What Is the Petrodollar? How Oil, Dollars, and Power Are Connected
The petrodollar is one of the most important concepts in global finance and geopolitics — and one of the least understood outside specialist circles. It is not a currency. It is not a formal agreement. It is a structural arrangement, built in the 1970s and maintained ever since, that ensures the world’s most traded commodity — oil — is priced and settled in US dollars. That single fact has shaped the global financial order, American foreign policy, and the economic reality of every country on earth for half a century.
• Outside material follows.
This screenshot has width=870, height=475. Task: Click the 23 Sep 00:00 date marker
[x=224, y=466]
Here is how it works, why it matters, and why it is now under pressure.
- → The petrodollar system was established after the 1971 collapse of the gold standard — Saudi Arabia agreed to price oil exclusively in dollars in exchange for US military protection
- → Because every country must buy oil, every country must acquire dollars — creating permanent global demand for the US currency and allowing America to borrow at rates no other country could sustain
- → Petrodollar recycling — oil exporters reinvesting their dollar revenues into US Treasury securities — has financed American government spending and kept interest rates low for decades
- → The system is now facing its most serious challenge: BRICS nations are building alternative payment infrastructure (CIPS, mBridge), and the Iran crisis has demonstrated that physical chokepoints can be used to discriminate between currencies
- → Understanding the petrodollar is essential for understanding why America acts the way it does in the Middle East, why sanctions are so powerful, and what de-dollarisation actually means
How It Was Built: From Gold to Oil
In 1944, the Bretton Woods agreement established the dollar as the world’s anchor currency, pegged to gold at $35 per ounce. Other currencies pegged to the dollar. The system worked for a generation. But by the late 1960s, American spending on Vietnam and social programmes had created more dollars than the US could back with gold. In August 1971, President Nixon unilaterally suspended gold convertibility. The dollar was now backed by nothing but trust.
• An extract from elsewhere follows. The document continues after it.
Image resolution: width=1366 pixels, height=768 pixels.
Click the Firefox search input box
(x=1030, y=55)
Trust, however, can be engineered. Through negotiations in 1973-1974, the US and Saudi Arabia reached an understanding: Saudi Arabia would price all oil sales in US dollars and invest surplus oil revenues in US Treasury securities. In return, America would provide military protection for the Saudi kingdom. Other OPEC members followed. The petrodollar system was born — not through a treaty or a public agreement, but through a structural arrangement that made the dollar indispensable to global commerce.
Why It Matters: The Three Pillars
Pillar 1: Permanent dollar demand. Every country that imports oil must first acquire dollars. Japan, Germany, India, China — regardless of their relationship with Washington, they need dollars to buy the commodity their economies run on. This creates structural demand for the US currency that no other country enjoys.
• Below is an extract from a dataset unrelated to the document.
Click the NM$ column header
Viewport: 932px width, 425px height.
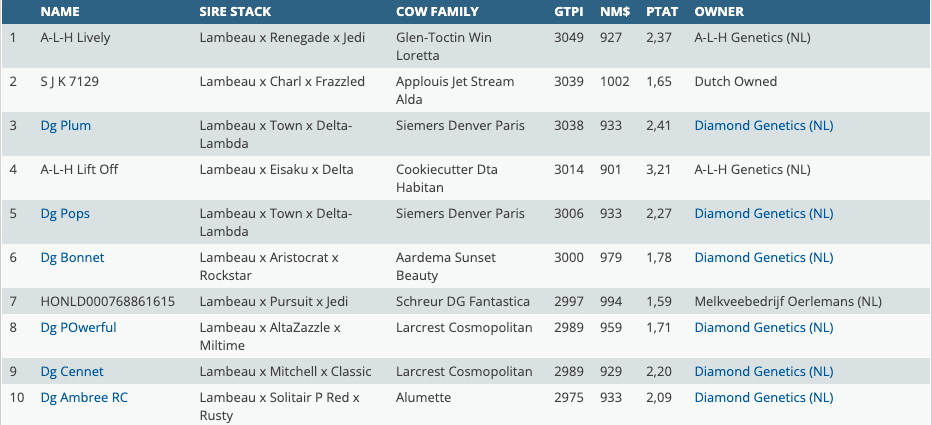(614, 12)
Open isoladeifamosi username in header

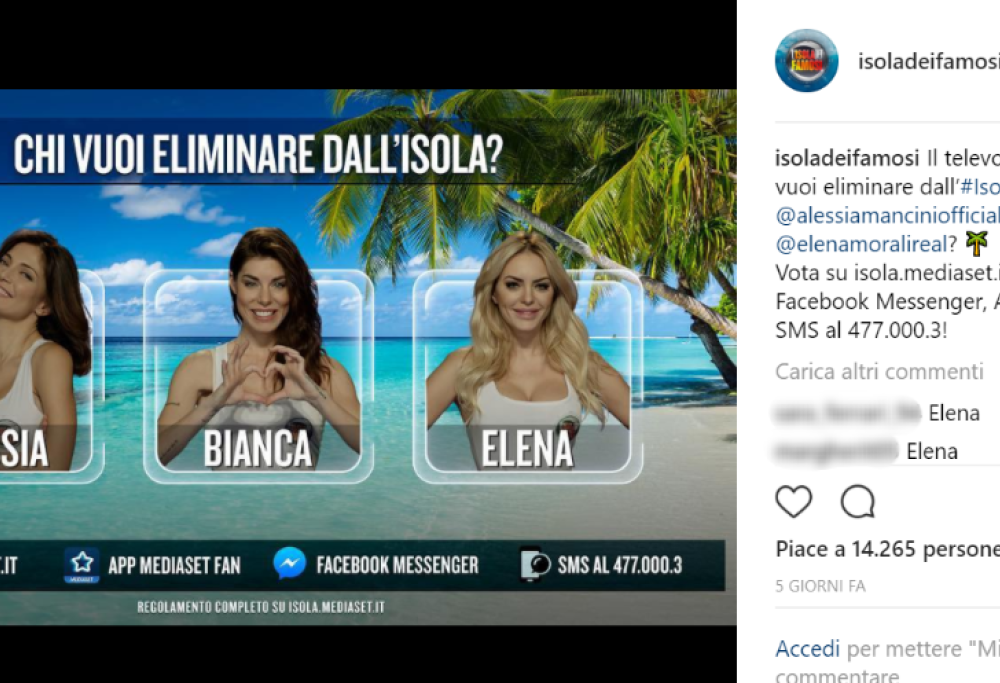tap(929, 61)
Pillar 2: Cheap American borrowing. That demand flows into US Treasury securities. Oil exporters recycling their petrodollars, and oil importers holding dollar reserves, have collectively financed American government spending at artificially low interest rates for five decades. The US can run structural deficits that would destroy any other currency because the world needs its currency.
Pillar 3: Sanctions power. Because global oil trade runs through the dollar system, and dollar transactions clear through American banks and the SWIFT messaging system, the US has extraordinary leverage over any country’s economy. Being cut off from dollars means being cut off from oil markets — an economic death sentence. This is why sanctions are America’s most potent foreign policy tool, and why countries like Russia, China, and Iran are investing heavily in alternatives.
The Cracks: Why the System Is Under Pressure
As detailed in our analysis of The Last Grip: How the Petrodollar Is Fighting to Survive, several forces are converging on the system simultaneously. The weaponisation of dollar sanctions — particularly the freezing of $300 billion in Russian central bank assets — has motivated non-Western countries to reduce their dollar dependence. China’s CIPS payment system now connects 189 countries. BRICS nations control 42% of global oil supply and are building real settlement alternatives.
Most dramatically, the March 2026 Iran crisis demonstrated something that had never happened before: a major oil chokepoint being operated as a currency gate, open to yuan-settled cargoes and closed to dollar-settled ones. The petrodollar system was built for a world where that was unthinkable. It is no longer unthinkable. It has been done.
The petrodollar is not a conspiracy theory — it is the most consequential monetary arrangement of the modern era. It explains why the dollar is the world’s reserve currency, why America can borrow without limit, why Middle Eastern foreign policy looks the way it does, and why sanctions are so devastating. It also explains why de-dollarisation is the most important financial trend of the 2020s: every barrel of oil sold outside the dollar system chips away at the structural demand that makes American financial primacy possible. The system is not collapsing — but for the first time in fifty years, it is being forced to defend territory it previously held by default.